== Stated exercise ==
Convert every line of the records below into a Markdown table with the columns "No." and "Text", numbering the rows and skipping blank lines. Omit the pictures from your answer.

== Records provided ==
((
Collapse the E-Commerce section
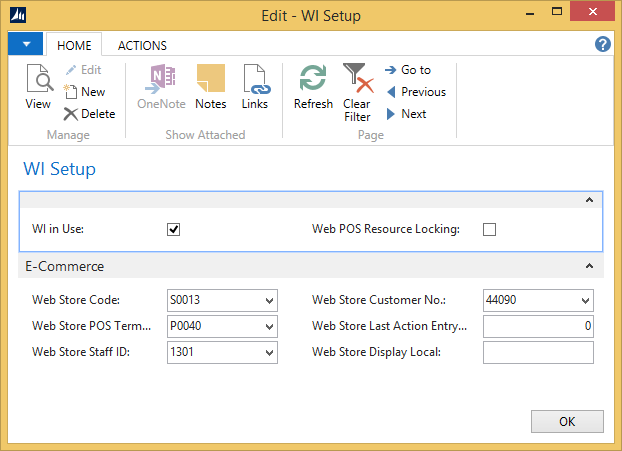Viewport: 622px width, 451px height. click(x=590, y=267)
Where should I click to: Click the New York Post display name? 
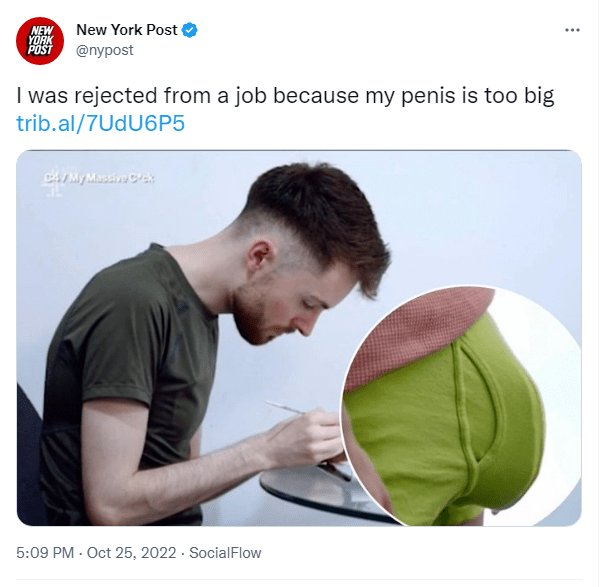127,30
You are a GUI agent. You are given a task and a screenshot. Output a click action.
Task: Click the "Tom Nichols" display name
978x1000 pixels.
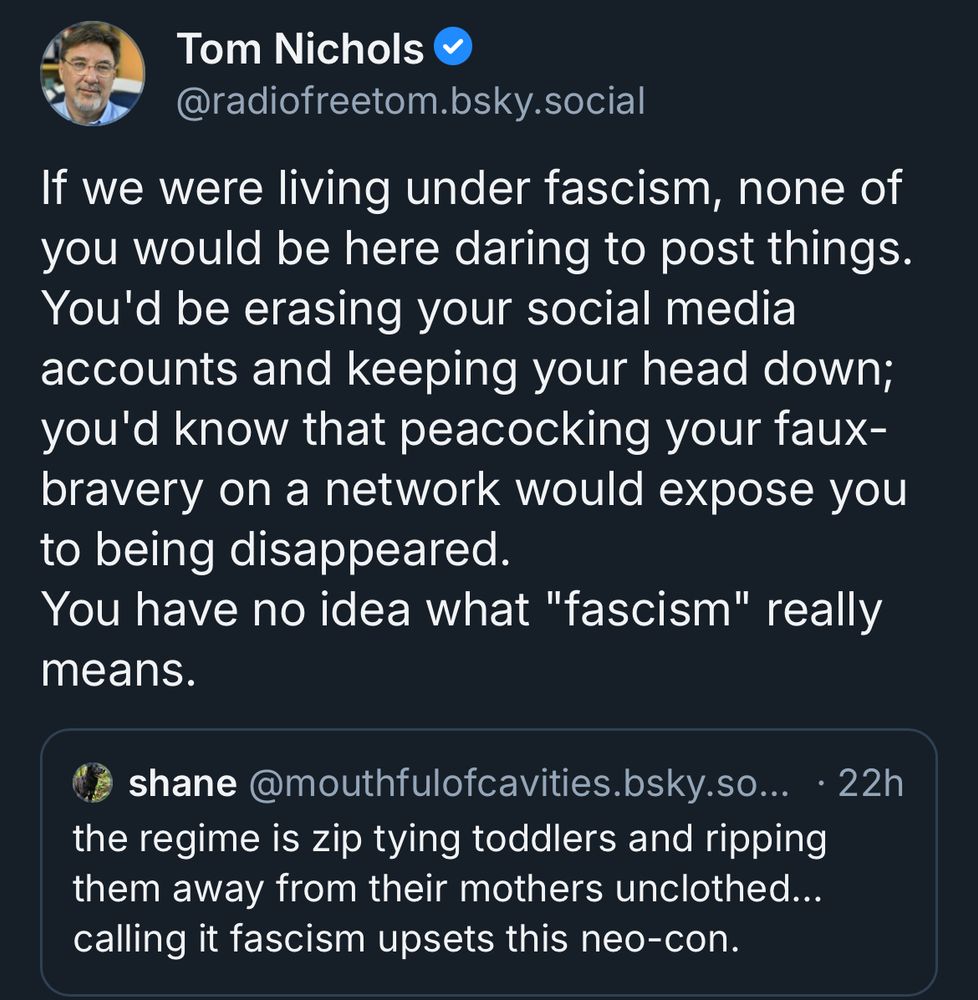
))
== Result of this exercise ==
| No. | Text |
|---|---|
| 1 | Collapse the E-Commerce section |
| 2 | Viewport: 622px width, 451px height. click(x=590, y=267) |
| 3 | Where should I click to: Click the New York Post display name?  |
| 4 | 127,30 |
| 5 | You are a GUI agent. You are given a task and a screenshot. Output a click action. |
| 6 | Task: Click the "Tom Nichols" display name |
| 7 | 978x1000 pixels. |